Lessons from a social media marketing beginner


If there is one thing I learned after a few months of helping build Akubo’s online presence, it’s that a social media plan does not become successful overnight, or perhaps even in a week. Especially if you are new to the process as I am.

From creating blog topics to publishing on time, I know the responsibilities can be as overwhelming as the jargon you’ll find in many a Guide to Social Media Marketing, but I believe there are really just a few things you need to focus on when you start your social media plan.


The first question, as Simon Sinek writes, starts with why

Before you set up an account like a Twitter profile or Tumblr, remember this: just because we use a social network doesn’t always mean our average customer uses it too. Pick wherever your customers (and potential customers) can reach you. Let’s say you run an arts & crafts shop for young artists: besides a Facebook page for your updates, you might want to consider an Instagram feed — a familiar platform for many teenagers and young adults, and a great way to display beautiful photos of your products or even artworks that your customers created.

It’s also important to dig deeper with your goals. If you created a Facebook page to gain more followers, ask yourself: what kind of followers are you looking for, how many followers do you intend to gain, and how many months do you need to reach that target? Your answers will help you map out the rest of your plan.

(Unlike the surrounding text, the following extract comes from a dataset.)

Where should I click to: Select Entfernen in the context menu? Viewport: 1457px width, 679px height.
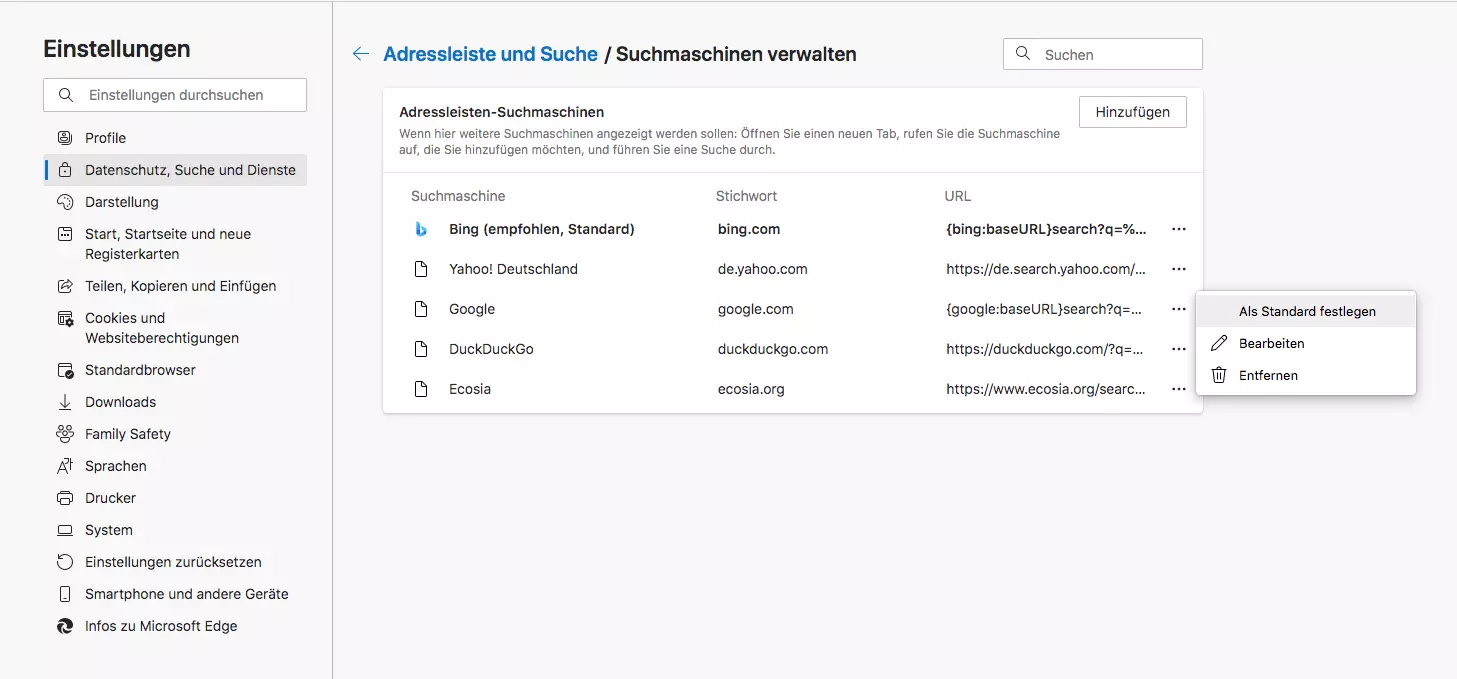tap(1268, 375)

The calendar is your best friend

Our initial plan was simple: share a news story or quote on Facebook every Monday, post a tip on Wednesday, and publish a blog article on Fridays. But how do we decide what story to share or what topic to write about?

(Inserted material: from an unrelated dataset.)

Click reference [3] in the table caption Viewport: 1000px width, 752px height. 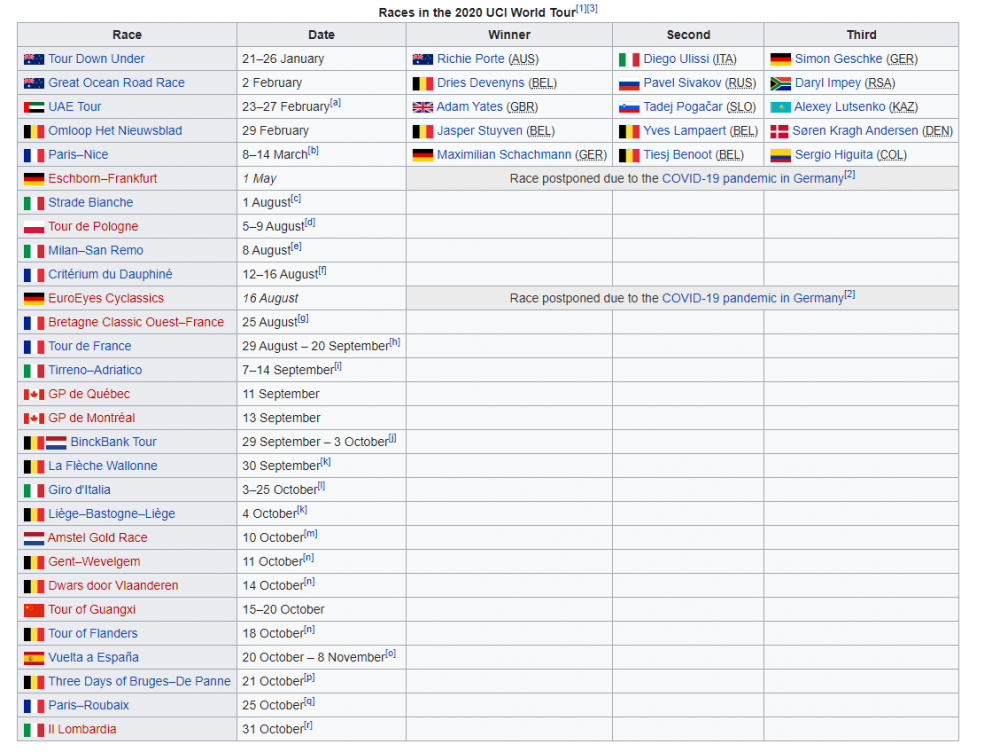592,9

And so the calendar is there to tell you what to do. Check the next month: are there any holidays or birthdays? Design a banner. Will you launch any new feature? Prepare your press release. Are you going to or sponsoring an upcoming event? Is it back-to-school time or tax season?

Mark the dates as a guide for your next digital update. The idea is to assign a theme every month, so your blog articles, Facebook posts, and other social profiles weave together consistently. But don’t look too much into the future — always be updated with the news, local and global, especially in your niche.


Think of your brand as a person

Sit down and strike up an imaginary conversation with your brand. Do they sound serious or casual? Would they talk excitedly or speak softly? How would they dress? How would they write a status update, an announcement, a blog article, or a photo caption?

When you update your company’s social media profiles, you’re using a different voice than your own. Nobody wants to read generic, corporate jargon in your ads, especially on your Facebook posts and Tweets.

Admittedly, I had my lapses in keeping up with our social media plan. We’re new to the process ourselves and we hope you learned something from this too. The challenge is to do everything consistently.  The bottomline is: we do not join in the social network circus to create mindless advertising all the time. We’re here to talk to our customers, to give tips for work, to hear their stories and share ours.